Je ne prétends pas que je pourrai combattre le temps qui passe et l'emporter sur les traces qu'il laisse, imprime profond en dedans du corps et de l'esprit, mais je me sens apte à faire les détours nécessaires pour ne pas me faire piéger et accaparer par les sensations de "rien à faire" contre lui, ne pas rester les bras ballants pendant qu'il défile me laissant impuissant face aux souvenirs qui blessent.
Hold tight...

Rien, enfin pas grand chose...

Posté le 10.03.2008 par inbetween
Je ne suis pas très "bavard" en effet en ce moment.
Pas grand chose à partager, à "dévoiler".
Silence qui persiste d'un côté, présence trop fréquente de l'autre.
Pourtant, beaucoup de choses bougent pour moi, évoluent vers un objectif qui me tient à coeur, qui me porte et positive les moments que je traverse, m'aide à tenir debout.
Des changements soudains mais libérateurs, je le souhaite.
En profiter pour apprendre à vivre différemment, pour commencer une nouvelle histoire, saisir cette chance pour s'offrir un nouveau départ. Et se laisser aller à "sombrer dans la vie"...

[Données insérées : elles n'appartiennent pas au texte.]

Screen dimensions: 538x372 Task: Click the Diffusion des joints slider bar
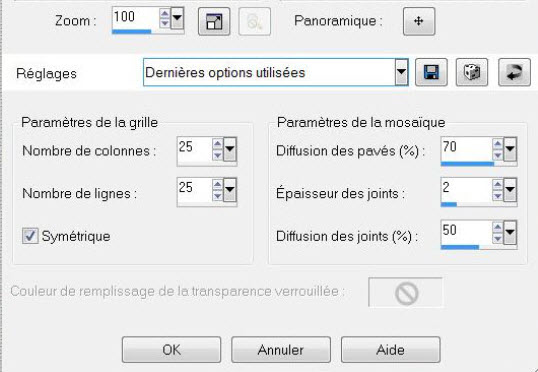click(x=479, y=247)
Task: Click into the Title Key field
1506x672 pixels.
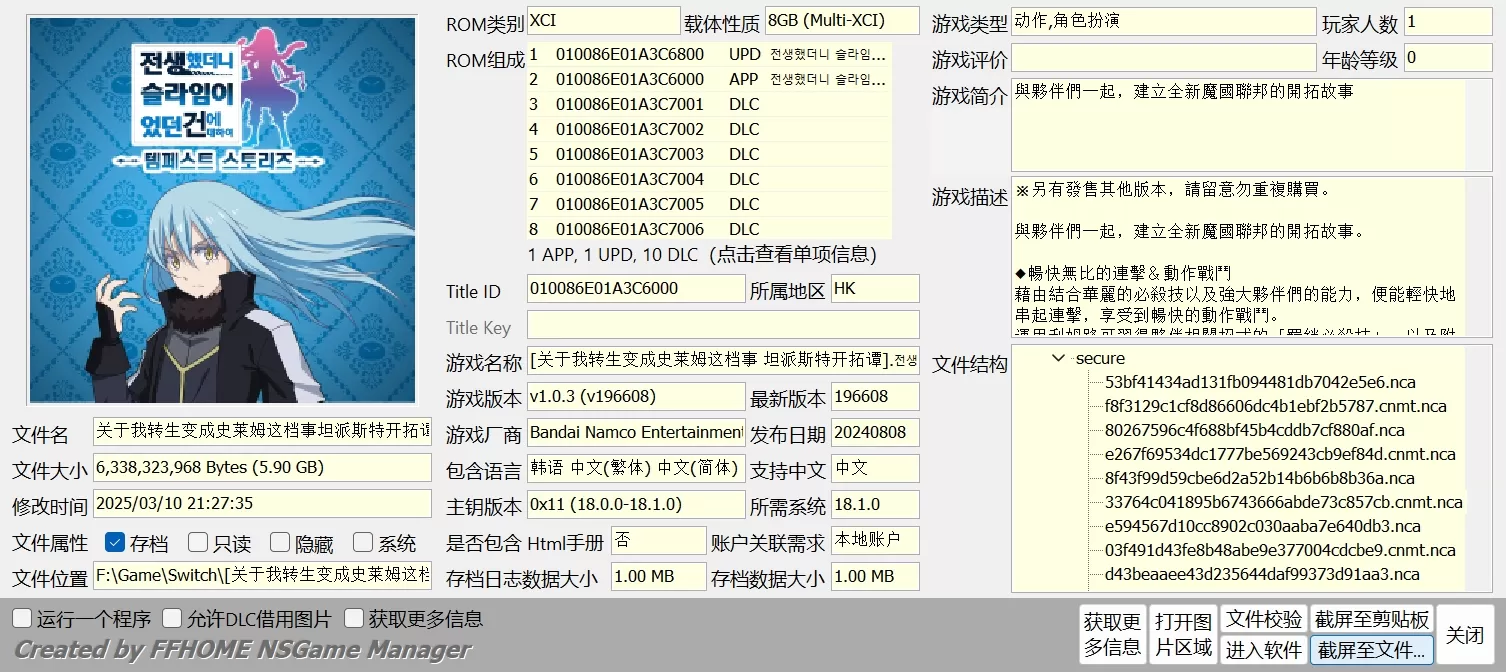Action: click(722, 325)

Encore les mots des autres qui s'immiscent en tête...

Posté le 07.03.2008 par inbetween
Il n'est pas de hasard, il est des rendez-vous, pas de coïncidence
Aller vers son destin, l'amour au creux des mains, la démarche paisible
Porter au fond de soi, l'intuition qui flamboie, l'aventure belle et pure
Celle qui nous révèle, superbes et enfantins, au plus profond de l'âme
Porté par l'allégresse, et la douceur de vivre, de l'été qui commence
La rumeur de Paris, comme une symphonie, comme la mer qui balance
J'arrive au rendez-vous, dans l'épaisse fumée, le monde me bouscule
Réfugié dans un coin et observant de loin la foule qui ondule
Mais le choc imminent sublime et aveuglant sans prévenir arrive
Je m'avance et je vois, que tu viens comme moi, d'une planète invisible
Où la pudeur du cœur, impose le respect, la confiance sereine
Et plus tu t'ouvres à moi et plus je m'aperçois que lentement je m'ouvre
Et plus je m'ouvre à toi et plus je m'aperçois que lentement tu t'ouvres
Il fut long le chemin et les pièges nombreux avant que l'on se trouve
Il fut long le chemin, les mirages nombreux avant que l'on se trouve
Ce n'est pas un hasard, c'est notre rendez-vous, pas une coïncidence.

"Ouverture" - Etienne Daho (la chanson qu'il préfère, a-t'il un jour déclaré en concert).